Small employers who don’t offer group health coverage to their employees can help employees pay for medical expenses through a Qualified Small Employer Health Reimbursement Arrangement (QSEHRA). If your employer offers you a QSEHRA, you can use it to help pay your household’s costs (like your monthly premium) for qualifying health coverage.
How will I know if my employer offers me a QSEHRA?
You'll get a letter from your employer with your QSEHRA amount.
If I'm offered a QSEHRA, am I still eligible for the tax credit through the Marketplace?
The amount of QSEHRA you get will change the tax credit amount you’re eligible for. You may either be eligible for some or no tax credit.
When you apply for coverage, the Marketplace won’t have information about your QSEHRA, so you may not want to use all of the tax credit that's shown in your Marketplace eligibility notice.
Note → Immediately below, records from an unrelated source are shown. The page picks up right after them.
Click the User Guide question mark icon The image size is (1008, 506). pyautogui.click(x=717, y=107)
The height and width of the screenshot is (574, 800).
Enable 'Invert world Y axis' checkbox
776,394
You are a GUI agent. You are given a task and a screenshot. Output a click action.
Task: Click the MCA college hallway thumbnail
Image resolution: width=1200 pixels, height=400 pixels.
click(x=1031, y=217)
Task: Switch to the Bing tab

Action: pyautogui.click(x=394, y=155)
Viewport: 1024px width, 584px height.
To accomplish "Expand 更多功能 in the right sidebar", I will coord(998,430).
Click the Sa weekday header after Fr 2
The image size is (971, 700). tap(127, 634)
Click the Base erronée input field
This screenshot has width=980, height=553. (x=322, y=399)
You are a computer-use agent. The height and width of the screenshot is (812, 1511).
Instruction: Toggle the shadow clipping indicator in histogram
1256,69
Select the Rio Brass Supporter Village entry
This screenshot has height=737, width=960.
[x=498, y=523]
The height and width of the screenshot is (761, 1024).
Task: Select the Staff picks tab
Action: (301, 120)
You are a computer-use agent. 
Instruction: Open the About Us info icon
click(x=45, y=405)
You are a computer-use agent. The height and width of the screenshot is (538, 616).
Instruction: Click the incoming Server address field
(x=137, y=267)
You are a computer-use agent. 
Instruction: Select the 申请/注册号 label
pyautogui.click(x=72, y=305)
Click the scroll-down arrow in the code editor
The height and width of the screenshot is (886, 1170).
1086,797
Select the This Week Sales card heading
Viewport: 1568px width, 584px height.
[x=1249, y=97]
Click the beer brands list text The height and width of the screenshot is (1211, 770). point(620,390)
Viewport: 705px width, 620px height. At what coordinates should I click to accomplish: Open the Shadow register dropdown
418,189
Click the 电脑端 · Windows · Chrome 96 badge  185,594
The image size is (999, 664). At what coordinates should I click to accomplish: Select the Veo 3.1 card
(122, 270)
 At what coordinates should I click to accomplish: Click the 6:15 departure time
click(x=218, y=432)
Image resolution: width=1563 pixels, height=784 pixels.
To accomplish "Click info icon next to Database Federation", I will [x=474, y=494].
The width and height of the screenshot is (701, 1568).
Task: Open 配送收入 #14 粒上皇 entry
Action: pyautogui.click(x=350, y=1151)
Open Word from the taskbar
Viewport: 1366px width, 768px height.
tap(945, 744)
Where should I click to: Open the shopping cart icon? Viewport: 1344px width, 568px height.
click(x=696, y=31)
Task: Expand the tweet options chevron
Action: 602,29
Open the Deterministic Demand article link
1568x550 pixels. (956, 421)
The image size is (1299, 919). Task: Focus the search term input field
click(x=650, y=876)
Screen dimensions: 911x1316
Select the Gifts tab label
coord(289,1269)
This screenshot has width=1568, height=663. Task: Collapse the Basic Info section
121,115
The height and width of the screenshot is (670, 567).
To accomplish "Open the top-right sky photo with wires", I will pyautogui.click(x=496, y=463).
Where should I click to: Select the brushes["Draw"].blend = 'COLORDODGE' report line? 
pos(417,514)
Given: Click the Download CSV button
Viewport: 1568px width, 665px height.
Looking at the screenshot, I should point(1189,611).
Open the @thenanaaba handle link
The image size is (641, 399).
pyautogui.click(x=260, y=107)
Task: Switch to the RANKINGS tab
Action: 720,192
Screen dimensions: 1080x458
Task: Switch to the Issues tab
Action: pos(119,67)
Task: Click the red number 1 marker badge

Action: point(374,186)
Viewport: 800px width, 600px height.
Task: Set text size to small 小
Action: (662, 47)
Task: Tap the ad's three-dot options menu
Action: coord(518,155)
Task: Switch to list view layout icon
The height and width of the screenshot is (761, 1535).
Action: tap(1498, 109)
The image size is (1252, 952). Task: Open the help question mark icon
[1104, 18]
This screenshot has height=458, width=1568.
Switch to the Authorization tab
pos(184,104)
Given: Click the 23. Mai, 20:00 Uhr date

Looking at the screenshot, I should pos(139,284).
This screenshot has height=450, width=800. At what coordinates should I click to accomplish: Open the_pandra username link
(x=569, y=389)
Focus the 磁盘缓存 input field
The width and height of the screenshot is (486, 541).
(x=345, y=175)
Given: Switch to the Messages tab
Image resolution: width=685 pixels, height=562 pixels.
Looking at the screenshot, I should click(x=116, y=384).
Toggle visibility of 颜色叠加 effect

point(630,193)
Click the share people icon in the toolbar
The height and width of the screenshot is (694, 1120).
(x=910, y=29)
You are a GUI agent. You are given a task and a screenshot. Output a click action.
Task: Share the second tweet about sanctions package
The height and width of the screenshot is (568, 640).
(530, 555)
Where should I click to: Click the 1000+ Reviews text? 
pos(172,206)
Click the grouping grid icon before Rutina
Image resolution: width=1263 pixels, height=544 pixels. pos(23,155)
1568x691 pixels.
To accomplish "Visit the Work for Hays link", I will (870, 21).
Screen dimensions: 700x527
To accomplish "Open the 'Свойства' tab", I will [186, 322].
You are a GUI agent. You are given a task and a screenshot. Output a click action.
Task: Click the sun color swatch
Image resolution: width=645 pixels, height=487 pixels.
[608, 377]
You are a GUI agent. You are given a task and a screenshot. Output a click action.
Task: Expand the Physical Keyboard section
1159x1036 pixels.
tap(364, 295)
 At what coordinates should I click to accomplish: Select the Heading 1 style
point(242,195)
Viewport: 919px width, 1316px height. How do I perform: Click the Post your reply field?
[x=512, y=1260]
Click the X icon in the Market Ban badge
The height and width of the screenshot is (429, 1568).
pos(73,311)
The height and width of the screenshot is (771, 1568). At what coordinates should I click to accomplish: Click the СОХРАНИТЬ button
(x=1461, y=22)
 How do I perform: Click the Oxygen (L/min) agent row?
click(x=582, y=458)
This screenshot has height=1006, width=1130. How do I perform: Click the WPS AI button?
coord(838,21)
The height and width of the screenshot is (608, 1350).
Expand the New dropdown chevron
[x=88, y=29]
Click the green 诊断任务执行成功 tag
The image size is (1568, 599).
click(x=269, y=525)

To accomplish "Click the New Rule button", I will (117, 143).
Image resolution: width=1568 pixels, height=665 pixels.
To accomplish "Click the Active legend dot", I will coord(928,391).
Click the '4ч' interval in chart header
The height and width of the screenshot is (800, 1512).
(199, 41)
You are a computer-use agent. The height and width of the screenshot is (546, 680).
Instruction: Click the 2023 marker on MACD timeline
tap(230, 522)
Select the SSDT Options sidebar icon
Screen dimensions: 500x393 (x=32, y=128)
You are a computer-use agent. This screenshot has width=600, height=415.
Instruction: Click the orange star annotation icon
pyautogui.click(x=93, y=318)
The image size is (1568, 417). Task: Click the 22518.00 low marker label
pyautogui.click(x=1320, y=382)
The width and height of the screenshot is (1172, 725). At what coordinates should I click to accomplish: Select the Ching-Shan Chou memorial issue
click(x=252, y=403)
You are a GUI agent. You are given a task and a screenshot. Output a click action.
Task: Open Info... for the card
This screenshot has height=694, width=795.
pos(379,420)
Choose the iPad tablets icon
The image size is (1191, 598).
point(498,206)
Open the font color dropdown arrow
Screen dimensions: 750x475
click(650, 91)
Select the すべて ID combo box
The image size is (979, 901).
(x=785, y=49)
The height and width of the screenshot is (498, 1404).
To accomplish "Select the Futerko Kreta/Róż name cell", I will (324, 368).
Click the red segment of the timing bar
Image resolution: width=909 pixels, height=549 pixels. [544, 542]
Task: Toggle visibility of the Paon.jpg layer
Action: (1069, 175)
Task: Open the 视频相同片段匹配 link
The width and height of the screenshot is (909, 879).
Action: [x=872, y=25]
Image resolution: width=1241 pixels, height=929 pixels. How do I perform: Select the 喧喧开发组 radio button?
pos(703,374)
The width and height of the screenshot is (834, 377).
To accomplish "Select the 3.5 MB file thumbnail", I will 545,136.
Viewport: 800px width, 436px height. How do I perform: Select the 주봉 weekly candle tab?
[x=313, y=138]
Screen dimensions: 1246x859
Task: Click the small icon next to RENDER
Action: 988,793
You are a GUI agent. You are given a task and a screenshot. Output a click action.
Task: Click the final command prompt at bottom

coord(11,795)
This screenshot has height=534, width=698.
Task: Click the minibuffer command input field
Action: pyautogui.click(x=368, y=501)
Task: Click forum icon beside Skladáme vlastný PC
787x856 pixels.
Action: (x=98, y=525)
Your QSEHRA amount will affect your final eligibility for the premium tax credit, which is determined when you file a federal income tax return for the year. When you file your taxes, the Internal Revenue Service will determine your final eligibility for the tax credit based on how much QSEHRA your employer offered you (your eligibility for the tax credit is affected even if you didn’t use the QSEHRA). Your tax credit amount could also be affected by any changes in your income or other life changes during the year. If you use more of the premium tax credit than you qualify for, you’ll have to pay the difference back when you file your federal taxes. Learn more about reporting life changes.
How do I use my QSEHRA and tax credit?
You should use your QSEHRA to help pay for your health coverage during the year. If the Marketplace found you or your family eligible for savings, you should use less of the tax credit when you’re asked by the Marketplace how much you want to use.
Try to limit the amount of tax credit you use, unless you can’t afford coverage without using some or all of it. If you don't limit your tax credit now, you’ll have to pay the difference back when you file your federal taxes—that's when your final income for the year, as well as the amount of QSEHRA your employer offered, will be compared to the amount of tax credit you used during the year.
To avoid the risk of paying back any of the credit at tax time, it's best not to use any of your tax credit now. If you do use it, lower the amount of tax credit you use by at least the amount of your QSEHRA. The Marketplace asks how much tax credit you want to use each month. So, if your employer's letter tells you a monthly amount, you can subtract that amount from the tax credit the Marketplace offers you. If your employer's letter gives a QSEHRA amount for the year, remember to divide the QSEHRA amount by the number of months you’ll be covered (most people will use 12 months).
If you use less tax credit than you're eligible for, you can still claim the tax credit amount you didn’t use when you file your federal taxes.
I got a QSEHRA letter from my employer after I enrolled in Marketplace coverage for the year. What should I do?
To reduce your chances of having to pay back the tax credit you used when you file your federal taxes, lower the tax credit amount you use for the rest of your plan year. Your employer must report the QSEHRA amount they offered you to the Internal Revenue Service. Your QSEHRA amount will affect the amount of tax credit you’re eligible for at the end of the year. You may have to pay back some or all of the tax credit you used when you file your federal taxes the next year.
What if I'm not eligible for the tax credit?
If you apply for Marketplace coverage and you’re not eligible for the premium tax credit, you can still use your QSEHRA to help pay for a Marketplace plan. Depending on your final household income for the year, the Internal Revenue Service may determine you’re eligible for the premium tax credit when you file your federal taxes.